Unhappy tidings from the Philadelphia suburbs: the inventor of SpaghettiOs has passed away. Like their mother and uncle before them, my niece and nephew consume SpaghettiOs with a zeal that borders on the competitive, and while both of them are too young to imagine that someone invented their favorite lunch, this news saddens us grown-ups, as I’m sure it will give pause to any parent or caregiver who’s ever uttered those timeless words, “No! Not on the carpet!”
But you know, like a belly full of those diminutive sliced franks, something in the Philadelphia Inquirer obituary just doesn’t sit right. Behold, the official origin story of SpaghettiOs:
One of Mr. Eberling’s early challenges for Campbell’s was creating a spaghetti-and-meatballs product that would fit neatly in a can. He had a breakthrough, his son said, while cleaning up from dinner one night. He noticed a strand of spaghetti twirled in the sink and took the concept for SpaghettiOs to his supervisor, Ralph Miller. The new product, promoted by the popular “Uh-oh SpaghettiOs” jingle, became a big success.

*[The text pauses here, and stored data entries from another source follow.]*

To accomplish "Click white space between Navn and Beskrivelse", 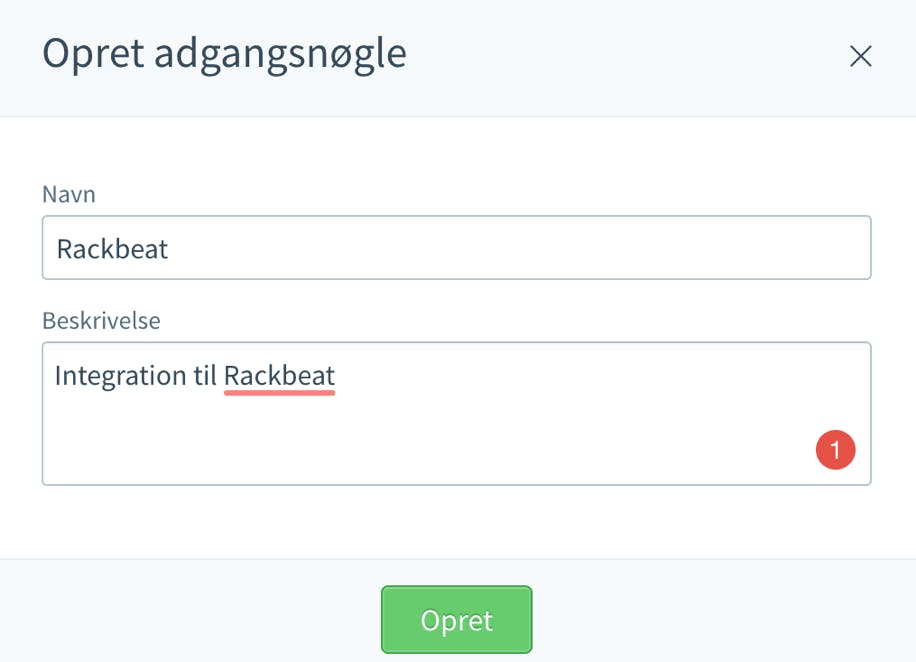I will click(x=456, y=295).
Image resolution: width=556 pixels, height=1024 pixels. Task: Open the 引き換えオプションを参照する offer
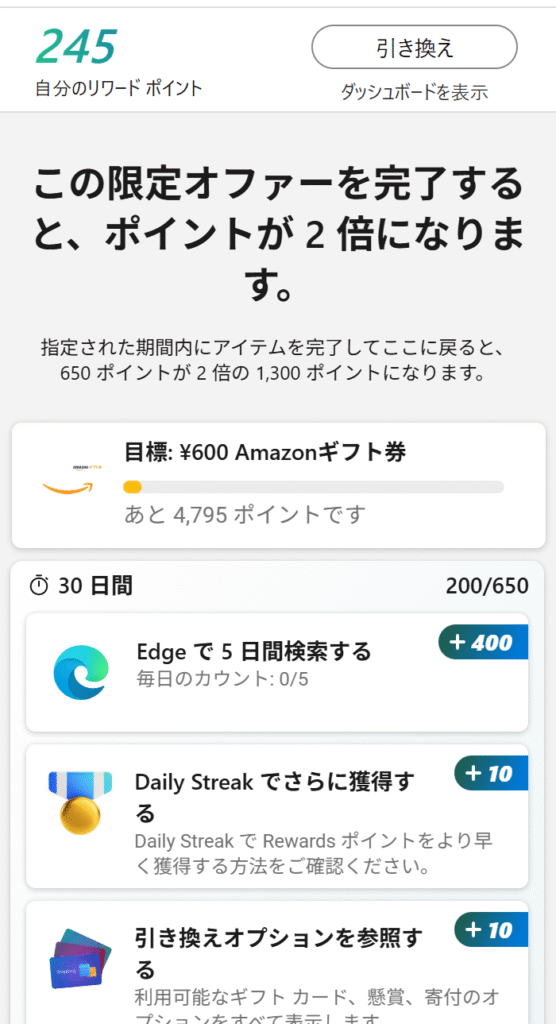277,963
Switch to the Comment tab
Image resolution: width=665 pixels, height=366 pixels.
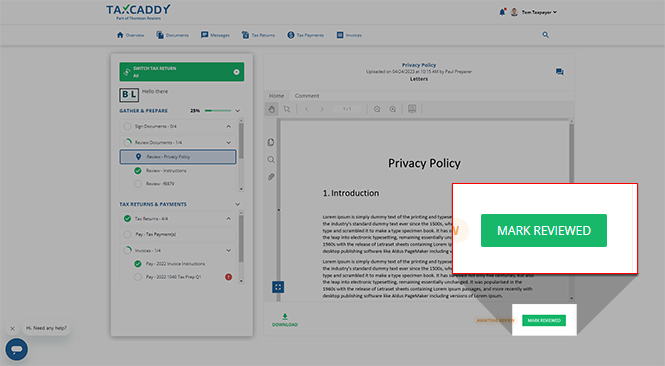pos(307,96)
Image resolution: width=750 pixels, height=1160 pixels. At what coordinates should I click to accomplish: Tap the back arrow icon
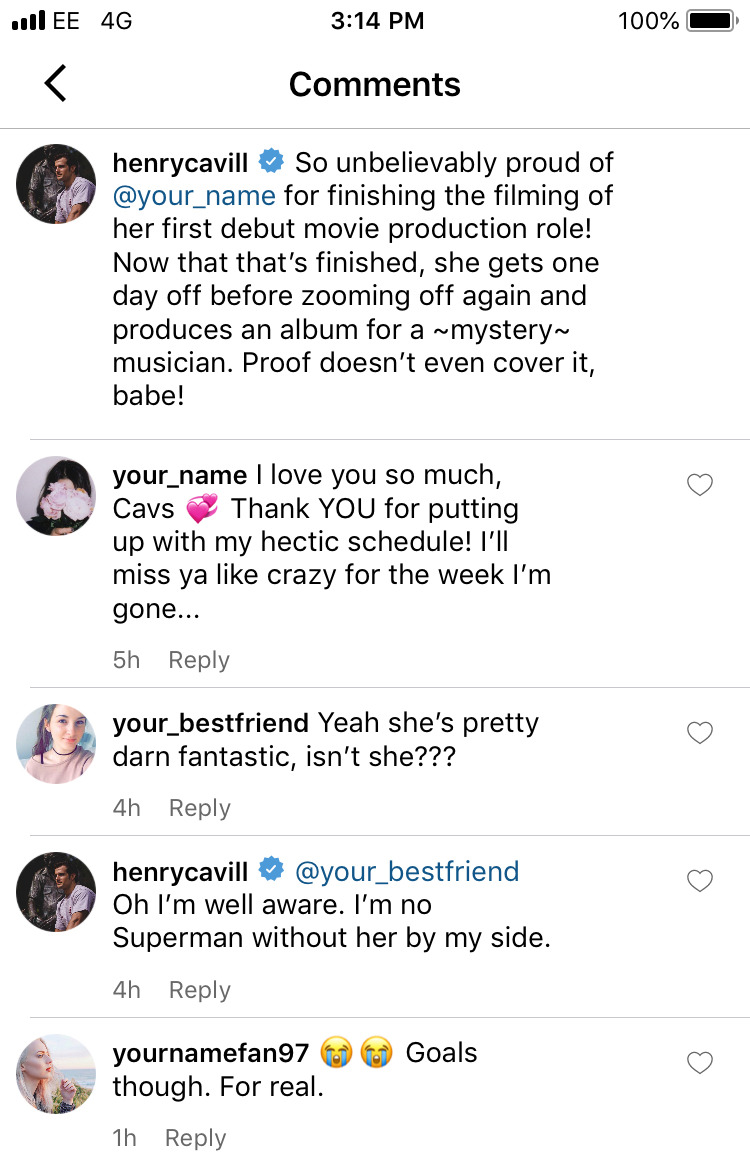[56, 83]
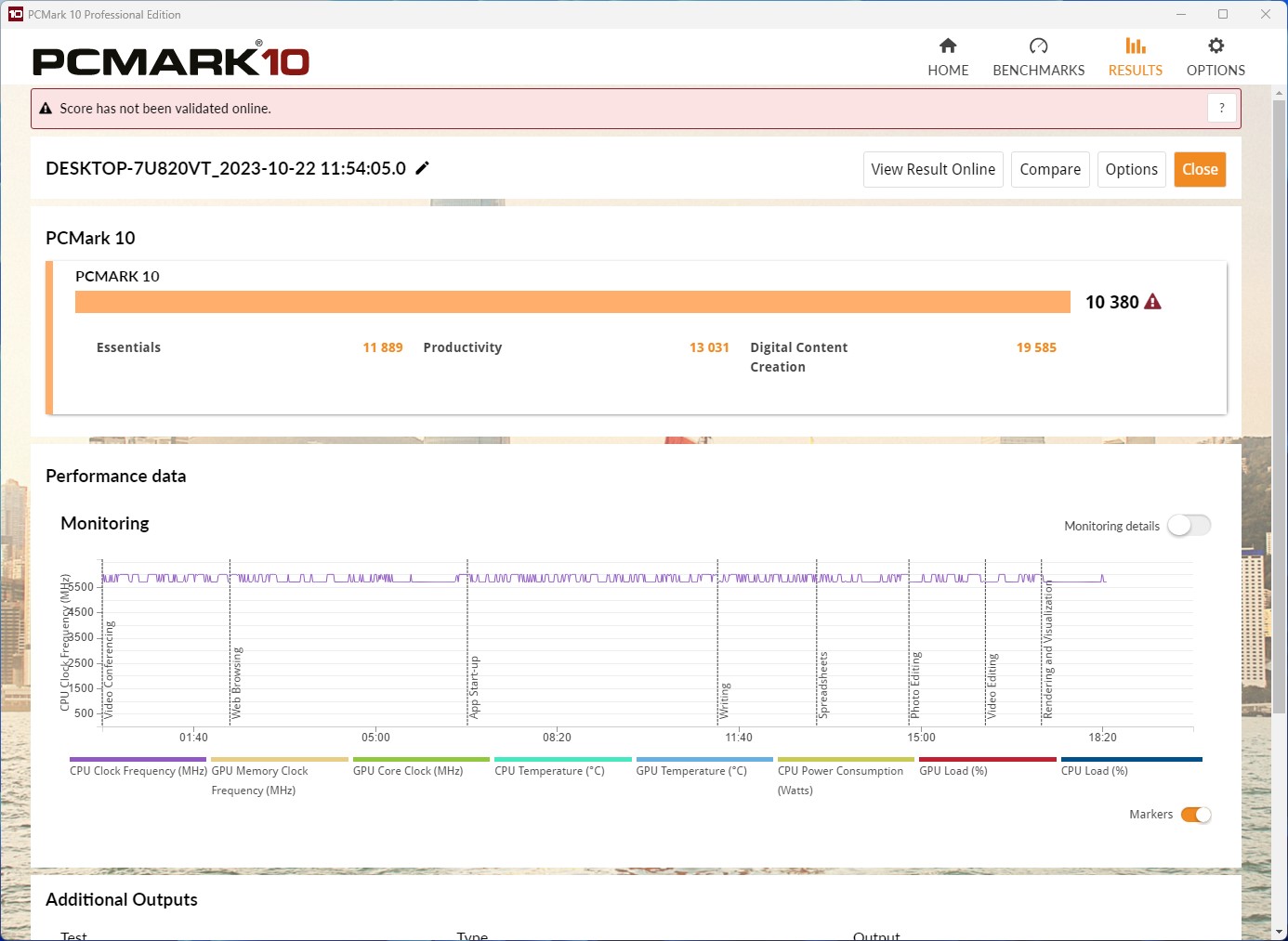Click View Result Online button
The image size is (1288, 941).
tap(932, 169)
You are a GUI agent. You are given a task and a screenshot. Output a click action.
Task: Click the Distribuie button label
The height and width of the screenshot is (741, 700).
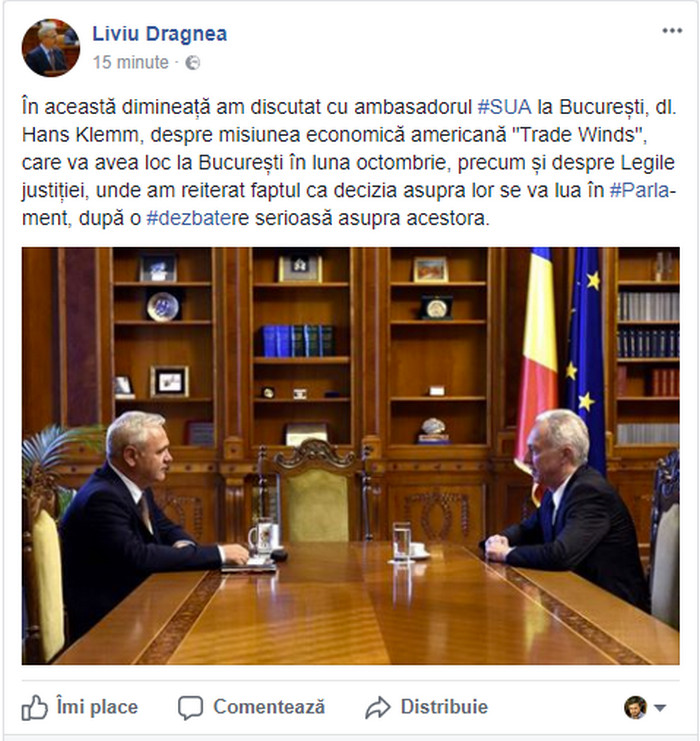[444, 707]
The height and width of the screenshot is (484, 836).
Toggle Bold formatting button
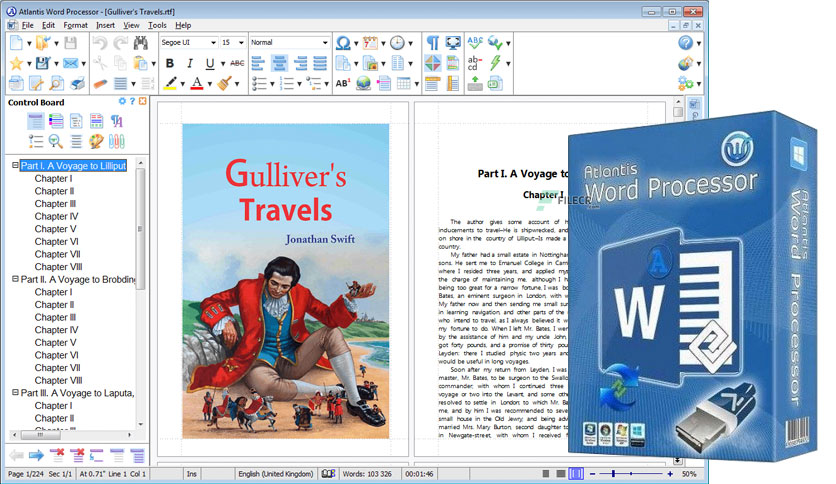170,63
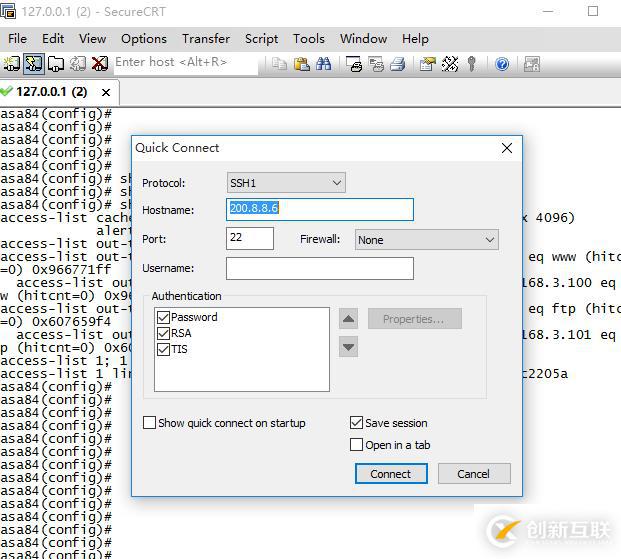Enable the Open in a tab option
The image size is (621, 559).
[x=357, y=445]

That fable may have fooled the credulous media, but several years of graduate school taught me that there’s no reason to accept the homely simplicity of truth when one can weave an ingenious tapestry of fantasy from the wispy threads of whimsy and supposition.
The inventor of SpaghettiOs was born—aha!—in the German city of Aachen. A masterpiece of medieval architecture stands at the center of Aachen: Charlemagne’s octagonal chapel. As UNESCO reminds us, “[a]n octagon can be made by drawing two intersecting squares within a circle. The circle represents God’s eternity while the square represents the secular world.” Although “circularity” applies to any individual SpaghettiO, it also may signify the lesser known RavioliOs, a product that need not be circular in order to fit neatly in a can. Thus, the post-formalist rejection of square ravioli in favor of the circular demonstrates a deliberately supra-utilitarian intention to transcend the secular and destabilize the traditional reading of canned pasta. We can at last begin to de-problematize the systems of knowledge coordinated to produce SpaghettiOs by calling attention to the original name of the company that evoked the circular plan of the chapel of the rex Francorum by representing eternity in pasta: Franco-American.
I’ve much more to say on this subject, and in the coming months I’ll develop and defend my ironclad thesis in a lengthy paper, which I shall deliver at several hundred academic conferences. My peers, I predict, will be stunned into silence. Who will blame them if they’re forced to flee the room?